What to produce: Set down, word for word, the part of the Ellis Marsalis text that opens with the words "In 2023 as part" and closes with "music and education...".

Start of Selected text

1934-2020 - Ellis Marsalis was a driving force in the New Orleans' Jazz Community for many decades and the father of the very famous Marsalis Brothers. Branford, Wynton, Delfeayo, and Jason also became jazz musicians!

In 2023 as part of the GRAMMY® festivities:

The late Ellis Marsalis was posthumously recognized with the Trustees award for his contributions to jazz music and education...
Hollywood Reporter

Track Listing

  • Crepescule with Nellie
  • Jackie-ing
  • Epistrophy
  • Monk's Mood
  • Straight No Chaser
  • Light Blue
  • Teo
  • Ruby, My Dear
  • Rhythm-A-Ning
  • Round Mignight
  • Evidence (encore)

Press Quotes

One of the most challenging demands placed on a jazz musician is interpreting another's works while utilizing the same instrumentation as the composer. Veteran pianist and jazz educator Ellis Marsalis admits that at one point in his career, he was not objective about Thelonious Monk as a composer, preferring the bop of Dizzy Gillespie and Charlie Parker. But with the passage of time and the opening of his ears to the subtle nuances of Monk's compositions, he is perfectly at ease playing his music on these 2007 sessions, which include his youngest son Jason Marsalis on drums, bassist Jason Stewart, and tenor saxophonist Derek Douget (who also doubles on soprano sax). While the opener ''Crepescule with Nellie'' doesn't stray too far from Monk's concept, the rollicking treatment of ''Jackie-Ing'' opens up the piece a good bit. Douget switches to soprano for a funky, New Orleans-flavored interpretation of ''Epistrophy.'' The driving take of ''Teo,'' a blues that Monk recorded just a few times, brings to the forefront one of his lesser known works. Throughout the date Marsalis keeps Monk's music very much alive with his inspired interpretations of the legend's compositions.

End of Selected text
Start of Recorded data

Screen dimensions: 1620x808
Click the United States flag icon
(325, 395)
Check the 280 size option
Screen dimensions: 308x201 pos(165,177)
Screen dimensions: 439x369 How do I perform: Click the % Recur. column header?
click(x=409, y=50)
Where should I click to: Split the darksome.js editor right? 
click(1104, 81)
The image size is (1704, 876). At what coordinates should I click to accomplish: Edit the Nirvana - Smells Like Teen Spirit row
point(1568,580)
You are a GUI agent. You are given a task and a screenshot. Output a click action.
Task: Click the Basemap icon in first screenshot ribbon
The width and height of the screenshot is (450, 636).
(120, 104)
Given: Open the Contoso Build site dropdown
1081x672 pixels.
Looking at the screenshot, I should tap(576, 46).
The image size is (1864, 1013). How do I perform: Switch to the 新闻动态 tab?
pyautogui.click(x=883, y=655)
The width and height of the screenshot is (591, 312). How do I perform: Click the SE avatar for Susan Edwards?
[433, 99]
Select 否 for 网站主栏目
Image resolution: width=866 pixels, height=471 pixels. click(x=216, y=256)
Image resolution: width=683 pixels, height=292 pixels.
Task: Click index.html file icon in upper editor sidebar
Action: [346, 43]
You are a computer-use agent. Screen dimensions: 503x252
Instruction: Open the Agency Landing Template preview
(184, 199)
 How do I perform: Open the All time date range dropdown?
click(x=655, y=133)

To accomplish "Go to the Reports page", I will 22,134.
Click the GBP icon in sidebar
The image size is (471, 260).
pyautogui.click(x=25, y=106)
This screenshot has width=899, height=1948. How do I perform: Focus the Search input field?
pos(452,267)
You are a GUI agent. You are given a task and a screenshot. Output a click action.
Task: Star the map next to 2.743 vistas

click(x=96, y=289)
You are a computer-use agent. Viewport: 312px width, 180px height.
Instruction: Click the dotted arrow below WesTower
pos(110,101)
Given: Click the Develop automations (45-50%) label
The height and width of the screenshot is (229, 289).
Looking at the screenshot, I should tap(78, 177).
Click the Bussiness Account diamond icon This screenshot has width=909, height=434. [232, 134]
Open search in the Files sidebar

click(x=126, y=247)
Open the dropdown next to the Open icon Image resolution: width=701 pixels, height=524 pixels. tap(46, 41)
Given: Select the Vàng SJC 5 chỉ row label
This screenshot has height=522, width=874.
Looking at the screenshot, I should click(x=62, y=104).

End of Recorded data

Task output:
In 2023 as part of the GRAMMY® festivities:

The late Ellis Marsalis was posthumously recognized with the Trustees award for his contributions to jazz music and education...